Câmara aprova reajuste salarial e mudanças nas carreiras de servidores federais
Texto prevê aumento escalonado até 2026 e reestrutura funções; debate sobre reforma administrativa foi adiado
Kayo Magalhães/Câmara dos Deputados
A Câmara dos Deputados aprovou, nesta última quarta-feira (21), por 388 votos contra 43, o Projeto de Lei 1466/2025, de autoria do Poder Executivo, que reestrutura diversas carreiras e promove o reajuste de salários dos servidores federais. A proposta, enviada pelo governo ao Congresso em abril, tramitou em regime de urgência e agora segue para apreciação do Senado.
O texto aprovado substitui a Medida Provisória (MP) 1286/2024, que havia sido encaminhada anteriormente pelo Executivo, mas que ficou paralisada em razão de divergências entre Câmara e Senado sobre o rito de tramitação. Como a MP perderia a validade em 2 de junho, o governo optou por enviar o novo projeto para garantir que os acordos firmados com o funcionalismo público fossem concretizados.
Principais pontos do projeto aprovado
Apesar da aprovação, o presidente da Câmara, Hugo Motta (Republicanos-PB), decidiu adiar alterações mais profundas relacionadas ao Sistema de Desenvolvimento na Carreira (Sidec). A proposta original contemplava mudanças nesse sistema, mas a decisão foi tratar do tema futuramente, no âmbito de um grupo de trabalho específico.
O projeto aprovado pela Câmara contempla uma série de medidas que buscam não apenas valorizar o servidor público, mas também modernizar a gestão de pessoas e tornar a administração mais eficiente. Entre os principais dispositivos estão:
- Criação de novas carreiras;
- Desenvolvimento socioeconômico;
- Desenvolvimento das políticas de Justiça e Defesa;
- Fiscalização da Comissão de Valores Mobiliários (CVM).
Essas carreiras são criadas sem impacto imediato no Orçamento, uma vez que sua regulamentação dependerá de decretos específicos para cada carreira ou órgão.
Reajuste salarial em duas etapas
Os servidores e empregados públicos federais terão um reajuste médio de 27% no período de 2023 a 2026. O aumento será implementado em duas etapas, sendo a primeira a partir de 1º de fevereiro de 2025 e a segunda em 1º de janeiro de 2026. A última etapa consolidará os percentuais acordados com as categorias.

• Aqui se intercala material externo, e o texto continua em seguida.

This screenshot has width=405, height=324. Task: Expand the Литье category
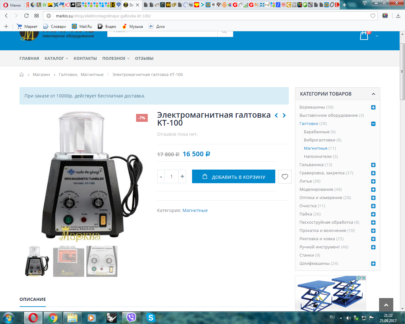tap(373, 181)
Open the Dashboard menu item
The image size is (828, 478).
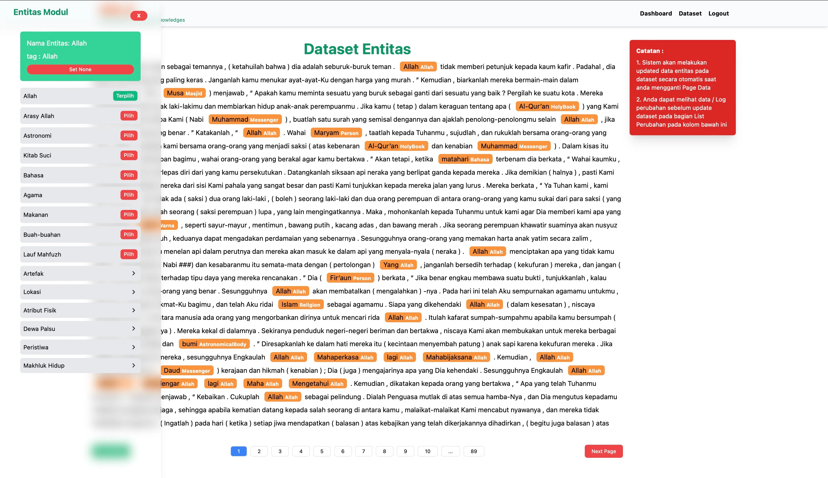(656, 13)
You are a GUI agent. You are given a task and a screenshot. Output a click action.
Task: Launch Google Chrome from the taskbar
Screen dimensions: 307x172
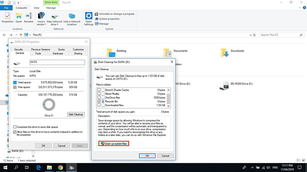(x=60, y=167)
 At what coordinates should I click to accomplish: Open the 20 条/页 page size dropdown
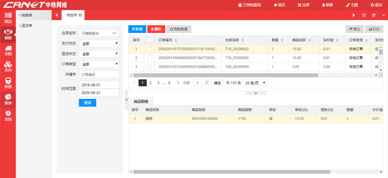[255, 83]
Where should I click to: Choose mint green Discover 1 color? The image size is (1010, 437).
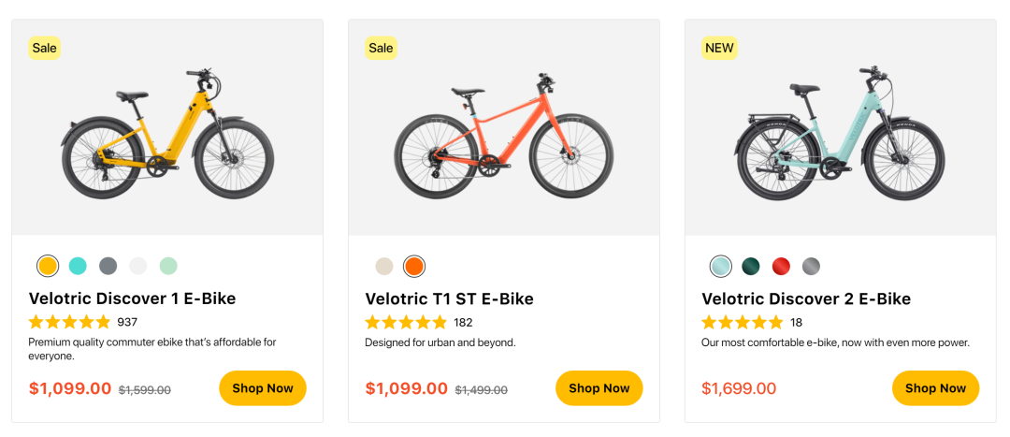point(167,266)
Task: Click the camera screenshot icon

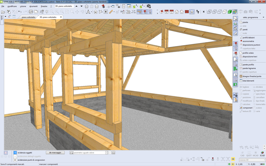Action: [149, 6]
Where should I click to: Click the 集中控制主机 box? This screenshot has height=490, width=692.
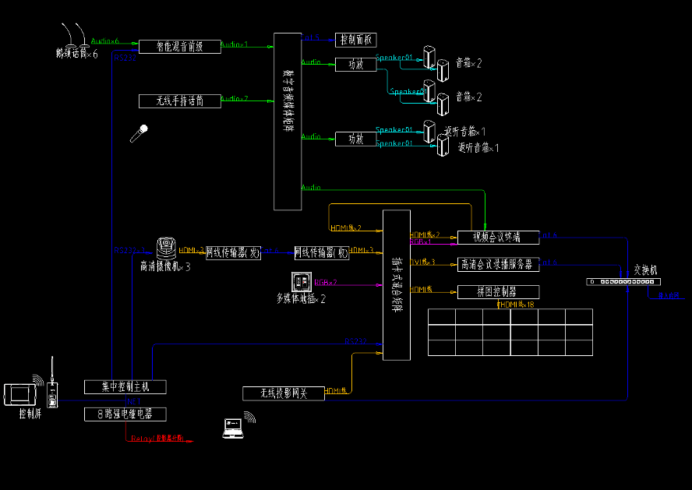click(x=125, y=386)
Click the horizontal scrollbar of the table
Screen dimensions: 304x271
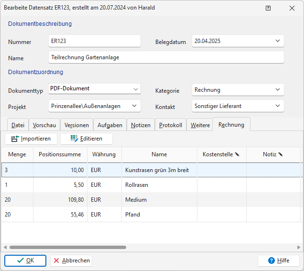pos(68,248)
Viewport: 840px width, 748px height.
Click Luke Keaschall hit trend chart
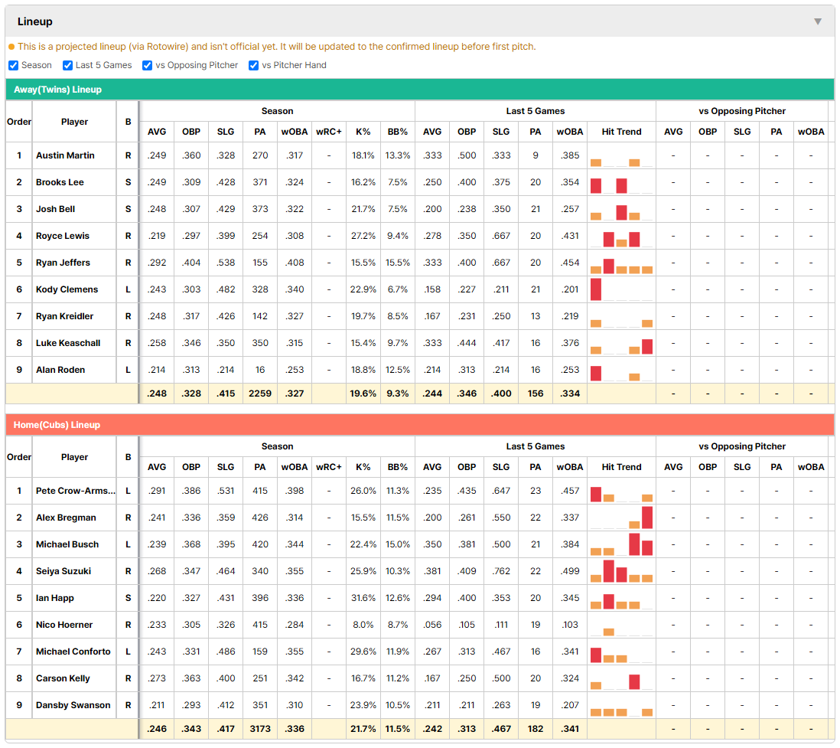coord(621,343)
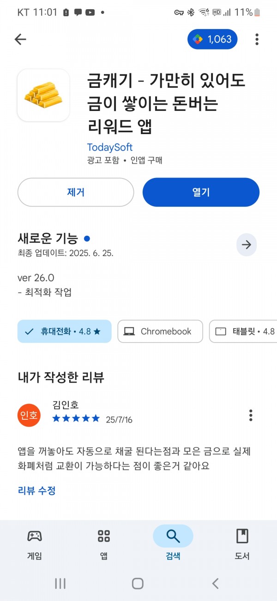Open review options three-dot menu
This screenshot has width=277, height=601.
251,415
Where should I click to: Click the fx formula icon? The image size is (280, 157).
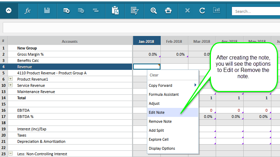pos(28,11)
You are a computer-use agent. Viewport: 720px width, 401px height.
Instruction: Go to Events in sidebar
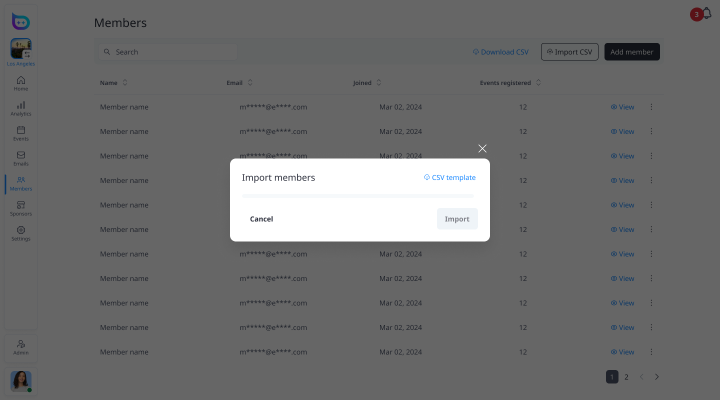point(21,134)
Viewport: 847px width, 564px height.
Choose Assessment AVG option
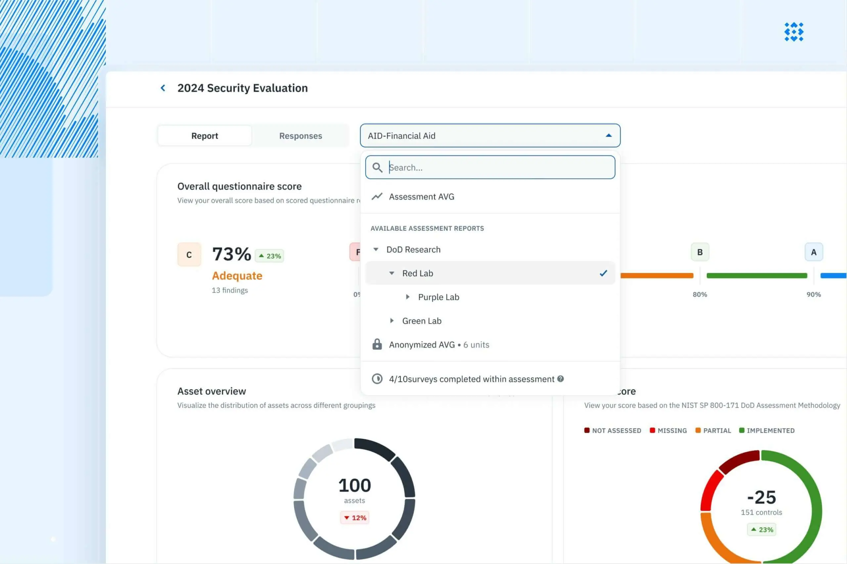tap(421, 197)
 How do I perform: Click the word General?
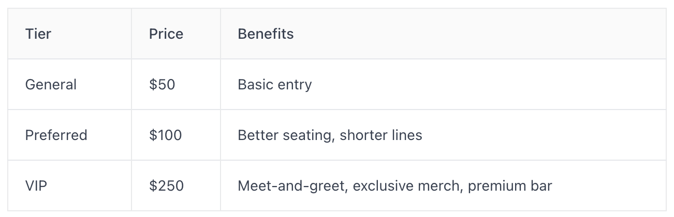tap(51, 85)
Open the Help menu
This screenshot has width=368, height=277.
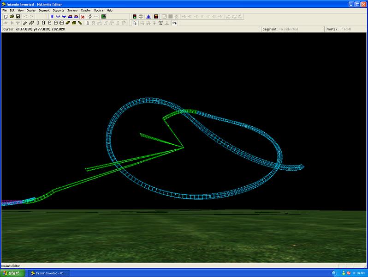pyautogui.click(x=109, y=10)
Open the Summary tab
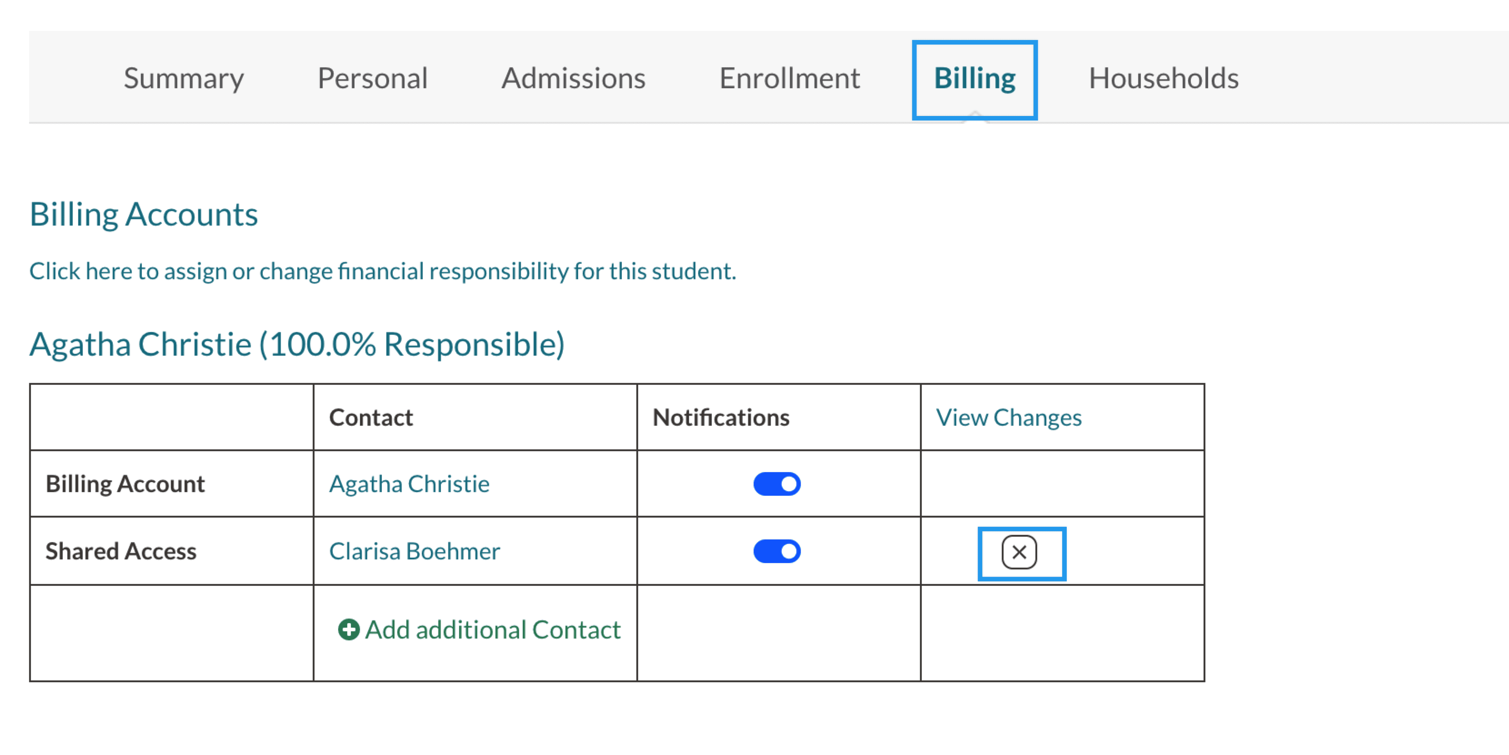Screen dimensions: 1509x755 [183, 79]
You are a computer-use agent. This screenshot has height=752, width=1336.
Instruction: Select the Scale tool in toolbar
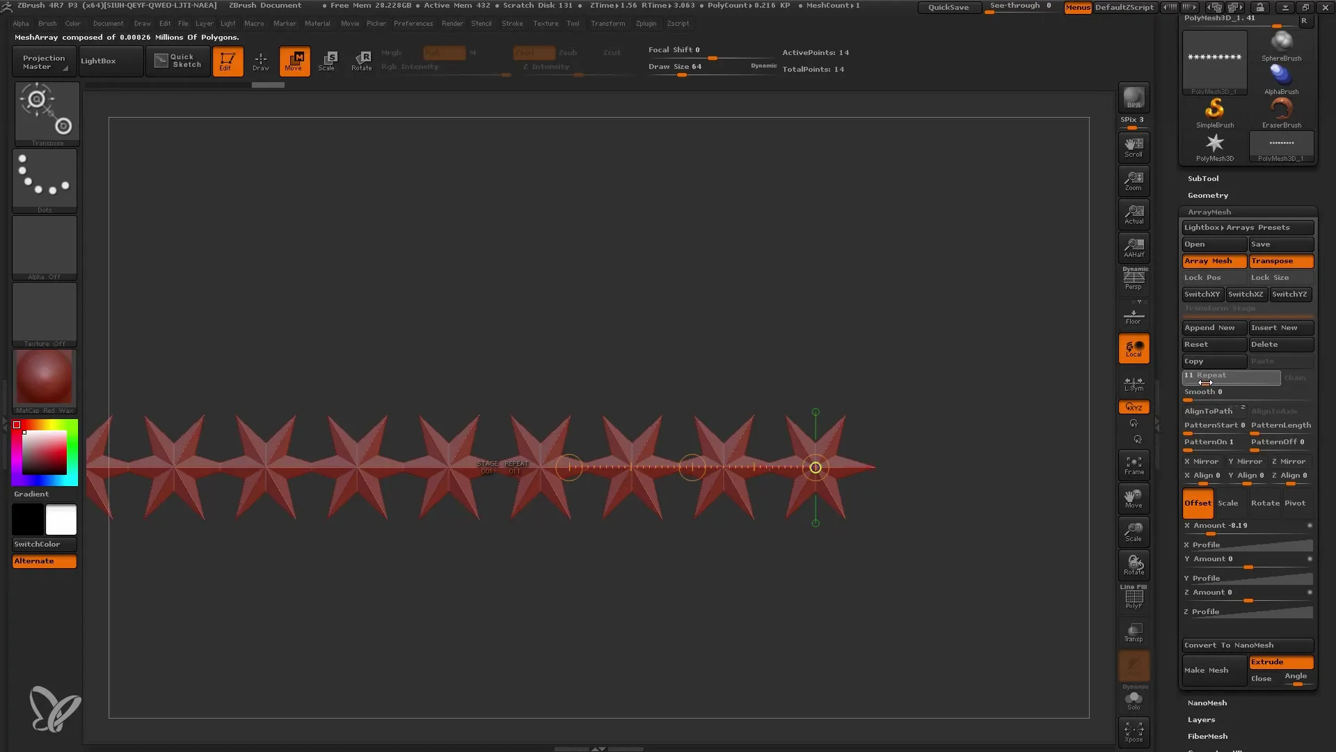tap(329, 60)
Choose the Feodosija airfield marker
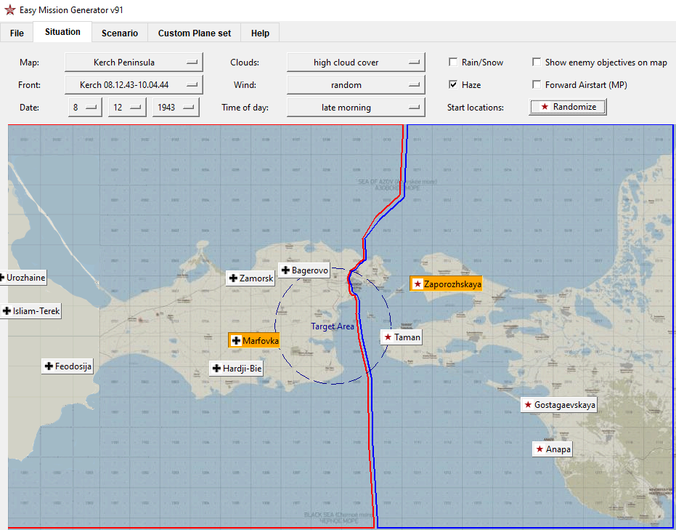The height and width of the screenshot is (530, 676). coord(68,366)
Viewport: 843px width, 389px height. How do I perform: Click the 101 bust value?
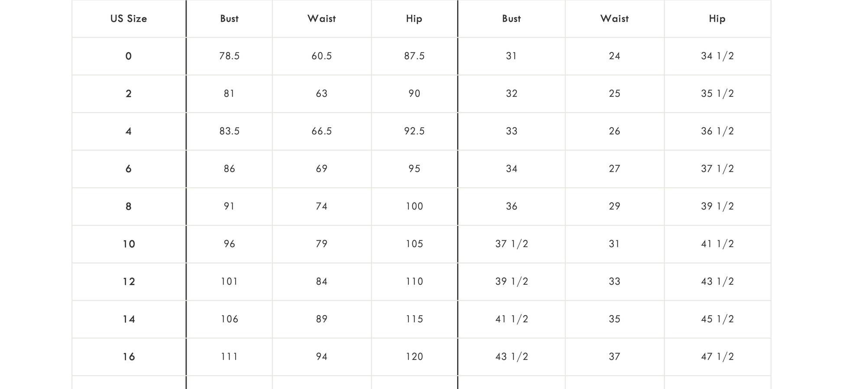229,282
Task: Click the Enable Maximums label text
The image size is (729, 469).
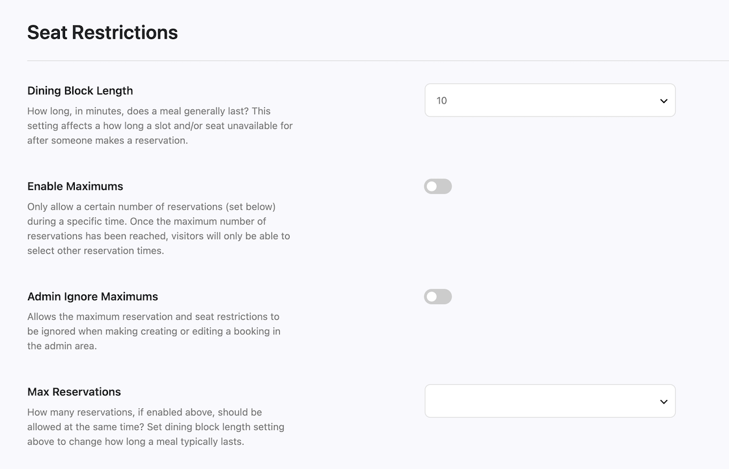Action: 75,186
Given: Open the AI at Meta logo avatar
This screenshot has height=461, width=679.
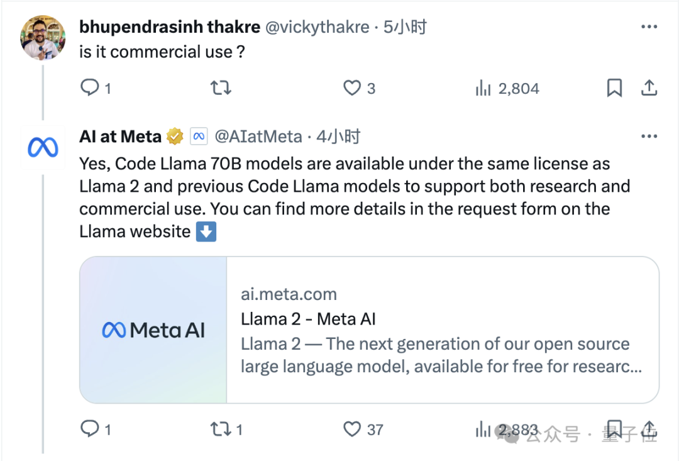Looking at the screenshot, I should [x=42, y=148].
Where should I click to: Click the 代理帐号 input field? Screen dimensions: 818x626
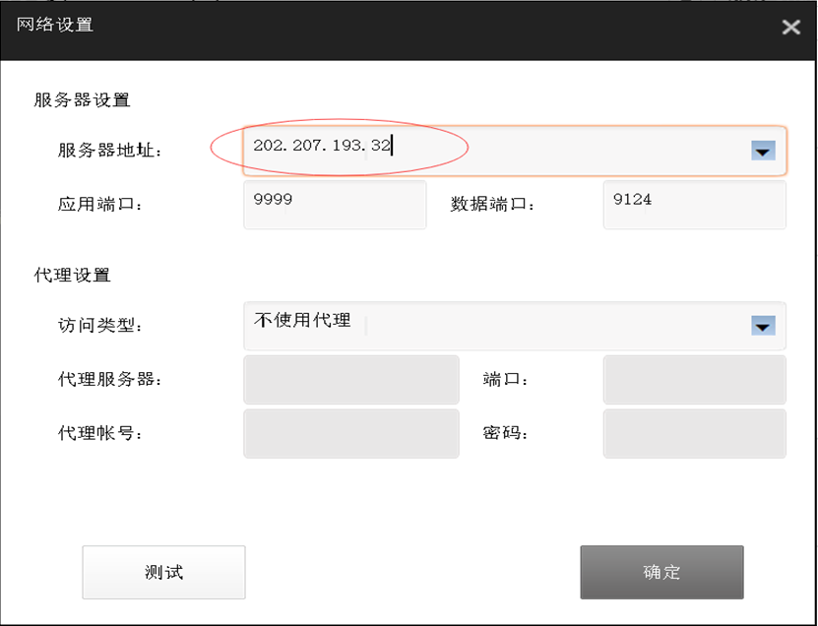click(350, 433)
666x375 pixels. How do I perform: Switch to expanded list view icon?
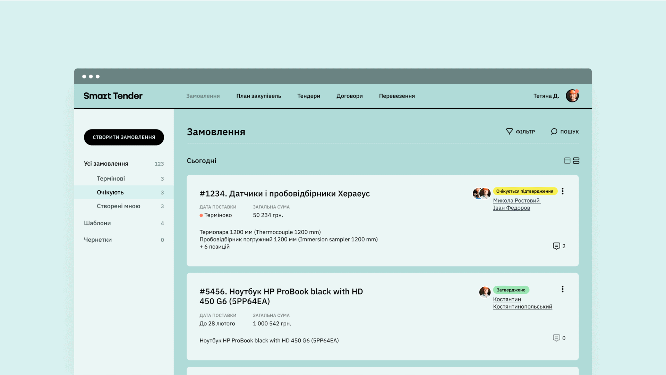pos(576,160)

Segundo o Ministério da Gestão e da Inovação em Serviços Públicos (MGI), o impacto financeiro das medidas será de:
- R$ 17,99 bilhões em 2025;
- R$ 26,76 bilhões em 2026;
- R$ 29,17 bilhões em 2027.
O governo justificou que “o conjunto de medidas proposto visa ao aprimoramento da gestão das carreiras e cargos dos órgãos e entidades do Poder Executivo Federal, inclusive das estruturas remuneratórias, para torná-los mais atrativos e capazes de reter profissionais de alto nível de qualificação”.
A proposta também autoriza a transformação de cargos efetivos vagos em novos cargos efetivos, bem como em cargos em comissão e funções de confiança. Essa medida pretende adequar a estrutura de pessoal às necessidades atuais da administração pública, segundo o governo.
Reajustes diferenciados para cargos de confiança
Os cargos em comissão e funções de confiança terão reajustes proporcionais ao nível hierárquico, variando de 9% a 30%. Assim como o reajuste geral, esses percentuais também serão implementados em duas parcelas: a primeira em fevereiro de 2025 e a segunda em janeiro de 2026.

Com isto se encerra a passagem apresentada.